We propose the Climate Policy Equity Framework to help advocacy groups, state lawmakers, and regulators advance a common-ground equity agenda for California climate policy. In this framework, we group shared equity criteria under three broad principles (see sidebar). Together, these criteria can be used to develop and evaluate climate policy proposals.
We do not pretend that agreement will be easy to forge: climate change is a complex challenge, and inequality is deeply embedded throughout our society. Bringing together diverse constituencies requires shared values, a common agenda, and trust that develops over time. We hope that this document supports a lasting conversation to build a new social contract to support the state’s transition to a low-carbon economy and to support California’s leadership role in addressing the climate crisis.

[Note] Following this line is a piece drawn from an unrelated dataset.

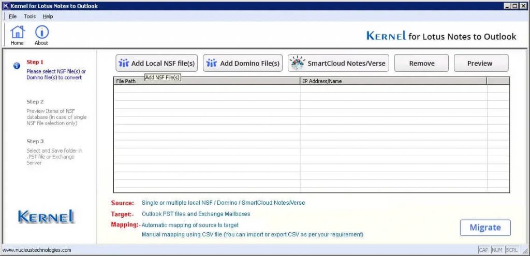Click www.nucleustechnologies.com in status bar
The image size is (530, 256).
[37, 250]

Finally, we should remember that doing nothing about climate change will lead to severe economic disruptions resulting from sea-level rise, drought, extreme weather events, and forest fires, which will generate an economic, environmental, and moral rationale for being aggressive on climate policy. But there is also a distributional imperative: we can tackle the challenges of inequality weighing on the state and the nation through climate policy, and if we don’t, the inequities in our overall economy are likely to be reproduced in the emerging clean energy sectors. The following review of California’s climate change policies highlights both the impressive work that has been done to leverage equity issues in climate policy as well as the areas in which further improvement may be possible.
The report proceeds as follows:
Section 1 discusses why equity is important and outlines the concerns and advocacy of environmental justice and labor groups in California.

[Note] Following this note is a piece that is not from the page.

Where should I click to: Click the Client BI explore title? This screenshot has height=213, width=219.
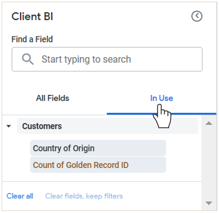(x=32, y=16)
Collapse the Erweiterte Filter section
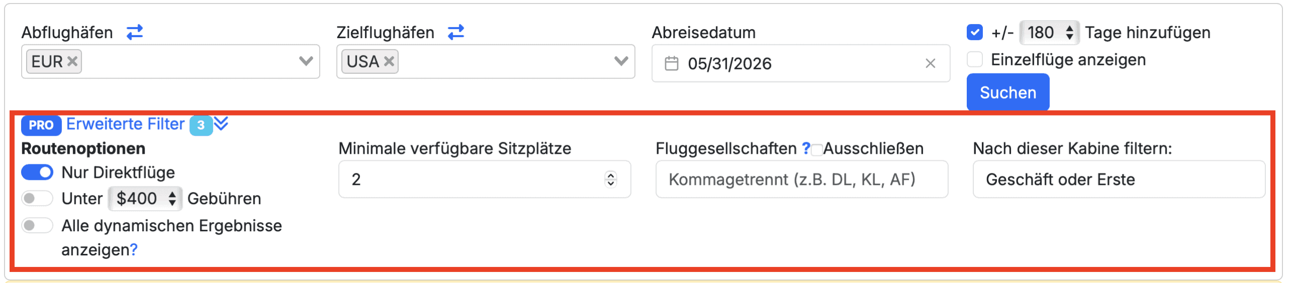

Section 2 presents the Climate Policy Equity Framework to guide policymakers in setting equity goals and tracking performance. We review evidence of the impact of climate policy so far on the three main goals of environmental justice, economic equity, and public accountability. Our analysis highlights important indicators and corresponding data sources to better track the impact of climate policy on equity.

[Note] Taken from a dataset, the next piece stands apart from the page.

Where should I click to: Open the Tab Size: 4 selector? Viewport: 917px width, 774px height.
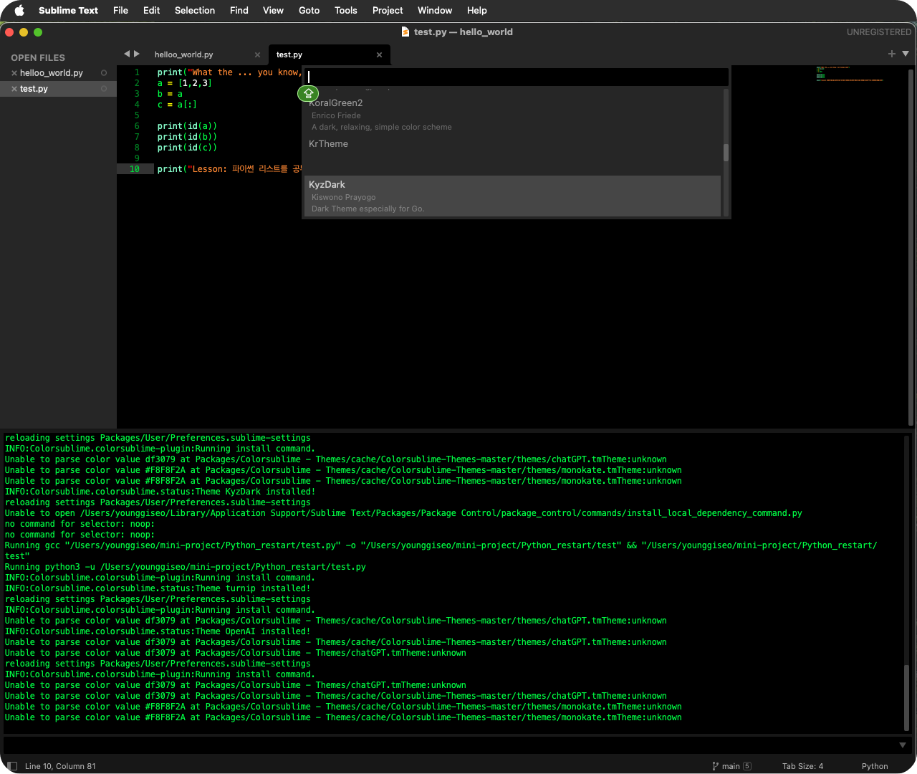coord(802,766)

Section 3 applies the Climate Policy Equity Framework to two cases of statewide GHG reduction strategies, one in the area of energy efficiency and the other in renewable energy. Our goal is to demonstrate ways to advance shared equity and climate goals as part of the process of evaluating, designing, and implementing GHG reduction strategies, using the Equity Framework as a guide.
Section 4 builds from the case studies to offer recommendations on strategies to build a social contract as we restructure our economy to lower GHG emissions. These recommendations suggest avenues for creative program design that moves beyond a “lowest common denominator” approach to equity towards a pro-active common-ground equity agenda. We also recommend ways to improve public accountability for achieving equity goals in climate policy.